Stored data:
+++++

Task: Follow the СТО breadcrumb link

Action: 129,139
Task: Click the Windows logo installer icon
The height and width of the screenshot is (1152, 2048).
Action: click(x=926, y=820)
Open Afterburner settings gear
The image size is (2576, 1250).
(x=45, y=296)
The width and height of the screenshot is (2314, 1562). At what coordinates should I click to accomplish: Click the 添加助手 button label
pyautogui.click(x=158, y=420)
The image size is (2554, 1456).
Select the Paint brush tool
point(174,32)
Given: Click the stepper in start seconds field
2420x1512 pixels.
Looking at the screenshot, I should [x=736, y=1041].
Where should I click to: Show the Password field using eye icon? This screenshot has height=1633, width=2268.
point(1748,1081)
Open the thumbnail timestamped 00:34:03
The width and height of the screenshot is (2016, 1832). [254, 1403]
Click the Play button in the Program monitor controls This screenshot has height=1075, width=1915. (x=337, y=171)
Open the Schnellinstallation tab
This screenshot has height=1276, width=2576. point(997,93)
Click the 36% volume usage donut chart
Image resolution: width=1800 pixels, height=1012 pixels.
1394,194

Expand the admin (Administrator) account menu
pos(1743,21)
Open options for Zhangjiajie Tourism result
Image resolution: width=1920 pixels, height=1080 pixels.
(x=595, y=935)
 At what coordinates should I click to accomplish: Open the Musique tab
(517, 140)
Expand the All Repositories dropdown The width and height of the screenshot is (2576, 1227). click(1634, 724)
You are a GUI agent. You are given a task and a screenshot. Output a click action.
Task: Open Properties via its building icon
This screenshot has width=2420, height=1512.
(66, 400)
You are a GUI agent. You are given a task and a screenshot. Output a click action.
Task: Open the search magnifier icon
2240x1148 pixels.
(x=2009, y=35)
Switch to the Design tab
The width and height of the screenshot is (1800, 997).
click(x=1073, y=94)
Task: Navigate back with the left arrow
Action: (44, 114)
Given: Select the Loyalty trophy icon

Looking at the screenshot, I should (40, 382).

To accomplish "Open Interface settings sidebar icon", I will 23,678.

+++++

Problem to solve: Return every record above. Copy each one exactly.

Exercise answer:
Task: Follow the СТО breadcrumb link

Action: 129,139
Task: Click the Windows logo installer icon
The height and width of the screenshot is (1152, 2048).
Action: click(x=926, y=820)
Open Afterburner settings gear
The image size is (2576, 1250).
(x=45, y=296)
The width and height of the screenshot is (2314, 1562). At what coordinates should I click to accomplish: Click the 添加助手 button label
pyautogui.click(x=158, y=420)
The image size is (2554, 1456).
Select the Paint brush tool
point(174,32)
Given: Click the stepper in start seconds field
2420x1512 pixels.
Looking at the screenshot, I should [x=736, y=1041].
Where should I click to: Show the Password field using eye icon? This screenshot has height=1633, width=2268.
point(1748,1081)
Open the thumbnail timestamped 00:34:03
The width and height of the screenshot is (2016, 1832). [254, 1403]
Click the Play button in the Program monitor controls This screenshot has height=1075, width=1915. (x=337, y=171)
Open the Schnellinstallation tab
This screenshot has height=1276, width=2576. point(997,93)
Click the 36% volume usage donut chart
Image resolution: width=1800 pixels, height=1012 pixels.
1394,194

Expand the admin (Administrator) account menu
pos(1743,21)
Open options for Zhangjiajie Tourism result
Image resolution: width=1920 pixels, height=1080 pixels.
(x=595, y=935)
 At what coordinates should I click to accomplish: Open the Musique tab
(517, 140)
Expand the All Repositories dropdown The width and height of the screenshot is (2576, 1227). click(1634, 724)
You are a GUI agent. You are given a task and a screenshot. Output a click action.
Task: Open Properties via its building icon
This screenshot has width=2420, height=1512.
(66, 400)
You are a GUI agent. You are given a task and a screenshot. Output a click action.
Task: Open the search magnifier icon
2240x1148 pixels.
(x=2009, y=35)
Switch to the Design tab
The width and height of the screenshot is (1800, 997).
click(x=1073, y=94)
Task: Navigate back with the left arrow
Action: (44, 114)
Given: Select the Loyalty trophy icon

Looking at the screenshot, I should (40, 382).

To accomplish "Open Interface settings sidebar icon", I will 23,678.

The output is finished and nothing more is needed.